Bangalore: New research shows that natural agents such as bacteria have caused rapid shifting of the sex ratio in some animal species over time, providing one of the first examples of evolutionary change over a short span of about 100 years.
Using DNA of tropical butterflies from museum specimens collected from different locations, a team of British scientists reports in Friday’s issue of Current Biology journal that the male-female ratio of a tropical butterfly called Great Eggfly (Hypolimnas bolina) has changed swiftly, driven by a bacterium called Wolbachia that kills only the males of the species.
Tracking change: Museum specimen of butterflies in trays. British scientists have discovered that the sex ratio of a tropical butterfly called Great Eggfly has changed swiftly, driven by a bacterium called Wolbachia. Photo: Oxford University Museum of Natural History
“We were surprised at the speed with which change in sex ratio could occur,” said lead author Emily Hornett of the University of Liverpool, in the UK. “Between 1886 and 1894 in Fiji, the male-killing bacterium rose from 50% to over 90% frequency, changing the sex ratio from 2:1 to 10:1.”
“This is certainly one of the most dramatic examples of evolutionary change,” said Suhel Quader, an evolutionary ecologist at the National Centre for Biological Sciences (NCBS) in Bangalore. “It also provides clues about how (natural) selection favours a suppressor when faced with such a massive fitness cost from the male killer.”
Hornett says that besides bacteria, there are cases of meiotic drivers—genes that disrupt the normal rules of inheritance—that can sway the sex ratio in animals.
In contrast, human studies, said population geneticist Lalji Singh at the Centre for Cellular and Molecular Biology, show no evidence of the ratio—notably distorted in Indian and Chinese populations—being impacted by natural selection.
“The skewed male-female ratio is due to our own intervention,” says Singh, who, as part of his research traces the origin of modern humans in different populations.
The British researchers inferred from the extracted DNA of museum butterflies what historical populations must have looked like.
Then they compared contemporary and museum samples, only to find a profound change in four out of five butterfly populations they examined.
Traditionally, for direct observation of evolution, scientists have required records over time from long-term population study. But resurrection ecology is a new approach with which evolution can be observed directly.
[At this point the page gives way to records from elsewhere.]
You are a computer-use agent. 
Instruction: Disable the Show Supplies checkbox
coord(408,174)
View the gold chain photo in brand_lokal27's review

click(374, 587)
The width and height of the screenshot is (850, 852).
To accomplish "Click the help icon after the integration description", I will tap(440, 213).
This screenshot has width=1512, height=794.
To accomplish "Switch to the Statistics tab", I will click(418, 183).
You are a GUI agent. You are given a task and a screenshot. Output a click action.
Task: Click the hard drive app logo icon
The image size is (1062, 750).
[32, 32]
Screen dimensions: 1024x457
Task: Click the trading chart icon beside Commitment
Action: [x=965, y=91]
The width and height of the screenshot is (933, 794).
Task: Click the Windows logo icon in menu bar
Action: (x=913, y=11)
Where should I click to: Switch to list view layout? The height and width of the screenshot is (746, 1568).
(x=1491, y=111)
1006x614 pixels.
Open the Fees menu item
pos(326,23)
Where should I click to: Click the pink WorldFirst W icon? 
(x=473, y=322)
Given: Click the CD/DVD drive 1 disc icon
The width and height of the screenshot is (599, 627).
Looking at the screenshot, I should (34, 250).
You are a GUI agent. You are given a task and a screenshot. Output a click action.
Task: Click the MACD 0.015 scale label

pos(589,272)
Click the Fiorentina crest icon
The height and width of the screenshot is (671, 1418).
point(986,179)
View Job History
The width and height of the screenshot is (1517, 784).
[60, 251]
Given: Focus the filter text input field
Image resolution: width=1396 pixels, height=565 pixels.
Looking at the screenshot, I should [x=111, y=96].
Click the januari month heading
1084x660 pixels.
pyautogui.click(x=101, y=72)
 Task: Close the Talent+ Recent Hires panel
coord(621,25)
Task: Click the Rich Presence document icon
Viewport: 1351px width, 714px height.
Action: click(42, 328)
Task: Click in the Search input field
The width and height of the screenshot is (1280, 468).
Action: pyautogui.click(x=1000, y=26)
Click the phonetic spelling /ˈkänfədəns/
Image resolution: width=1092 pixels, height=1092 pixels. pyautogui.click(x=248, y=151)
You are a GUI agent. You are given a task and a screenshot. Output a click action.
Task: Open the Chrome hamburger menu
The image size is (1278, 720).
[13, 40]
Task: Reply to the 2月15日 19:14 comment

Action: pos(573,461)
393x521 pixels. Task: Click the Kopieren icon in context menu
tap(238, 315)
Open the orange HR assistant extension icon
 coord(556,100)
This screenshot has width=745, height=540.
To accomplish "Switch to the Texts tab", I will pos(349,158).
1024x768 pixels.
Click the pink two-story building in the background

“For long, scientists have been constrained by the non-availability of historical data, so this technique, which allows us to examine how evolution has acted, is promising,” said Kavita Isvaran, a professor at the Centre for Ecological Sciences at the Indian Institute of Science in Bangalore.
Quader says this method could be used to investigate a variety of questions in plants, insects and birds.
India has rich historical archives of these taxa in collections maintained by organizations like the zoological and botanical surveys and the Bombay Natural History Society, opening up vast opportunities, he says.
Incidentally, population geneticist Uma Ramakrishnan at NCBS is using museum tissue samples, ancient DNA so to say, for her study that is trying to construct a synthetic picture of evolution in the Indian subcontinent. Studying wild cats, she is stumbling upon data that show that the decline in India’s tiger population started 275 years ago.
At a broader level, the rapidity of evolution that the present study shows has a rather “sobering implication”, particularly now when the rampant use of chemicals in agriculture and healthcare have put selection pressures on organisms.
“We are not sure what kind of evolution might we be prompting through the use of antibiotics, pesticides, genetically modified crops,” said Quader.
Predictably enough, the organisms have responded to man-made chemicals by evolving, often rapidly, and developing resistance. Bacterial resistance to antibiotics or tuberculosis treatment, or resistance to DDT pesticide in mosquitoes, are examples of rapid evolution, says Quader
Comparing these organisms with their ancient counterparts using DNA extraction tool could reveal a lot, he added.